Deanna Bowen will share her research on the personal, political, and playful intersection of family legend, urban violence, and racial tensions unaddressed by the decriminalization and resulting paradigm shift of the Omnibus Criminal Law Amendment Act 1969. Deanna Bowen will discuss her research on the criminalization of Black nightclubs in a city known for its racist real estate, urban “renewal” activities, and frontier status in the struggle to undo the misery of the war on drugs. In this, Bowen’s work parallels that of queer historians tracking why and how and to whose benefit the crack-down on queer nightlife worsened and intensified in the very decade after sodomy and abortion were finally legalized in Canada. A song for Vancouver’s Black nightlife, and a story of brutally forgotten bodies.

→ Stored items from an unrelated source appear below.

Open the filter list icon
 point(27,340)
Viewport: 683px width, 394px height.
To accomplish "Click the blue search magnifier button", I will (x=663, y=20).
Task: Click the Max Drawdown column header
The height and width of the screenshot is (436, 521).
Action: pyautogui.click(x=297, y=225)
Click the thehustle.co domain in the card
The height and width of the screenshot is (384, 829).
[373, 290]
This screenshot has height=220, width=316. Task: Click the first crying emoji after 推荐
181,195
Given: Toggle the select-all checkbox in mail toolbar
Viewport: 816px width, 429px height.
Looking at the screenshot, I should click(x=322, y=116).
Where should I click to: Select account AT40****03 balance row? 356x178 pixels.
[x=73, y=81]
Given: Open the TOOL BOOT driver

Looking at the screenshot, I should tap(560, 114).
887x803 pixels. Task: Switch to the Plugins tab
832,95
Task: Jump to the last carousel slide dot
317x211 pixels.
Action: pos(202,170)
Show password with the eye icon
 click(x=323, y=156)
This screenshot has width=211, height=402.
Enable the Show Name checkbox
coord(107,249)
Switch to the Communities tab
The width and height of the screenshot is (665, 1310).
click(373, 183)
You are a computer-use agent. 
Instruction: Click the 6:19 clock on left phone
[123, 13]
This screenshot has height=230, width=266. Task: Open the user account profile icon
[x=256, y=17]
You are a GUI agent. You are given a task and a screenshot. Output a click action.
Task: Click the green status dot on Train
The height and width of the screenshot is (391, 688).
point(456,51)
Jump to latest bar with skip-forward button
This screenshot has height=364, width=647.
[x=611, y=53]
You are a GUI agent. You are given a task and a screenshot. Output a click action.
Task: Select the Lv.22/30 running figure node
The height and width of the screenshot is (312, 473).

Deanna Bowen (b. 1969, Oakland; lives in Toronto) is a descendant of the Alabama and Kentucky born Black Prairie pioneers of Amber Valley and Campsie, Alberta. Bowen’s family history has been the central pivot of her auto-ethnographic interdisciplinary works since the early 1990s. Her broader artistic/educational practice examines history, historical writing and the ways in which artistic and technological advancements impact individual and collective authorship. She has received several awards in support of her artistic practice including a 2016 Guggenheim Fellowship and the 2014 William H. Johnson Prize. Her work has been exhibited internationally in numerous film festivals and museums, including the Institute of Contemporary Art at the University of Pennsylvania, the Images Festival, Flux Projects, the Kassel Documentary Film and Video Festival, the Nasher Museum of Art at Duke University, and the Canadian Museum of Immigration at Pier 21, Halifax.
Wednesday, March 13, 2019 6:00-7:30pm.
Doors open at 5:30pm and space is limited.